Définition du Littré : Secouer
Secouer
Nature :
Prononciation : se-kou-é
Etymologie : Wallon, heûre ; namur. cheûre ; norm. escouer ; provenç. secodre, socodre ; catal. espagn. et portug. sacudir ; du lat. succutere, de sub, sous, et un radical cutere, frapper. L'infinitif secorre est régulier, du latin succutere ; le participe secous l'est aussi, de succussus. Quant à secouer, il ne l'est pas ; il est probablement une altération pour secouir (comme puer pour puir), qui serait la forme correspondante aux autres langues romanes.
Remuer fortement et à plusieurs reprises. Secouer une porte. Son cheval l'a un peu secoué. Le vent secoue les arbres. Secouer un tapis, une robe.
Secouer la tête, faire un mouvement de tête par refus, par improbation, par doute.
Secouer la poussière, faire tomber la poussière de dessus quelque chose.
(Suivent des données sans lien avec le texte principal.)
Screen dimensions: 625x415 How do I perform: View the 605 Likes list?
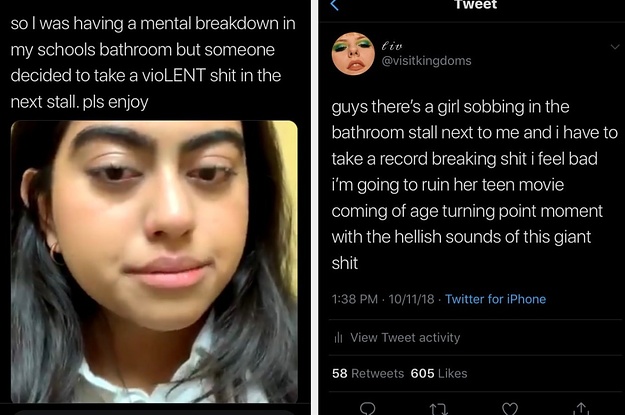pyautogui.click(x=439, y=373)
Secouer la poussière d'un habit.
Se défaire, s'affranchir de quelque chose par un mouvement violent. Ce taureau a secoué le joug.
Fig. Donner une commotion morale.
Fig. et familièrement. Réprimander, gronder. Son père l'a secoué d'importance.
Il se dit des maladies qui remuent tout le corps et tourmentent beaucoup. Cette maladie l'a bien secoué.
Se secouer, v. réfl. Se remuer fortement pour faire tomber quelque chose qui incommode.
Familièrement. Se secouer, ne pas se laisser aller à son malaise, ne pas s'écouter.
Certains sens des définitions du Littré seraient dans un dictionnaire
actuel marqués par un terme d'usage du type "discriminant" , "péjoratif" ou "raciste" ce qui n'était pas de règle à l'époque du Littré.
Les définitions sont issues du Littré et reflètent un état de la langue française classique et du bon usage littéraire entre le XVIIe et le XIXe siècle.
Étymologie : n.f (du grec etumos , vrai et logos science : Etude scientifique de l'origine des mots, origine ou filation d'un mot.
Elle s'appuie sur des lois de la phonétique historique et sur l'évolution sémantique des termes envisagés.